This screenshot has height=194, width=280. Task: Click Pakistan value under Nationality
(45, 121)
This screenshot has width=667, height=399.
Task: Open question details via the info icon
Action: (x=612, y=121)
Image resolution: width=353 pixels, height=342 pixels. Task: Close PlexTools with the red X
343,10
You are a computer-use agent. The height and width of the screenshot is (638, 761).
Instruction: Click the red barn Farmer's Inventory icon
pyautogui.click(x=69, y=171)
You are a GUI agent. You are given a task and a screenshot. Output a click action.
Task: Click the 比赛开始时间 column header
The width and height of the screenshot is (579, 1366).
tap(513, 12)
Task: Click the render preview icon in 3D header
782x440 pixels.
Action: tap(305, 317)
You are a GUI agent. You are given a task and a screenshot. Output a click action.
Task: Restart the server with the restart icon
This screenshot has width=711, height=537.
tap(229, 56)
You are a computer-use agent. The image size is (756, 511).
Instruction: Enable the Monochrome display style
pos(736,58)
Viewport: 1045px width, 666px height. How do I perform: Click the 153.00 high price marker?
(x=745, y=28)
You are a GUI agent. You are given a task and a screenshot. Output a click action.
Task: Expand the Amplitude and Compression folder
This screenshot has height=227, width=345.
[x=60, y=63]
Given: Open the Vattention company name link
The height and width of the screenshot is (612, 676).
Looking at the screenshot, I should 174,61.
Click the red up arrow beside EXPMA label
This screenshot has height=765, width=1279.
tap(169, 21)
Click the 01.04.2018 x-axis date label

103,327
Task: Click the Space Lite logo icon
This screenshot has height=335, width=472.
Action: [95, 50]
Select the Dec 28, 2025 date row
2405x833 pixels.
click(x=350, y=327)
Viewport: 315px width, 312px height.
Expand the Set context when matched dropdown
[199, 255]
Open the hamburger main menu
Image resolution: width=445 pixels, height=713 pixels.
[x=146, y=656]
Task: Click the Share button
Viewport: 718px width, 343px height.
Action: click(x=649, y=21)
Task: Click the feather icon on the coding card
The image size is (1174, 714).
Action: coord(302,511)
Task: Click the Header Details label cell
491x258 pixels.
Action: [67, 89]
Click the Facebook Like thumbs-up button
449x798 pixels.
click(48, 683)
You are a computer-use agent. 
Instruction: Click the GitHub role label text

--

Description of the task: Exactly reproduce the lines beginning with the one that contains "Click the Facebook Like thumbs-up button" and ending with the last line of the material, both included. Leave out everything else.

Worked solution:
Click the Facebook Like thumbs-up button
449x798 pixels.
click(48, 683)
You are a computer-use agent. 
Instruction: Click the GitHub role label text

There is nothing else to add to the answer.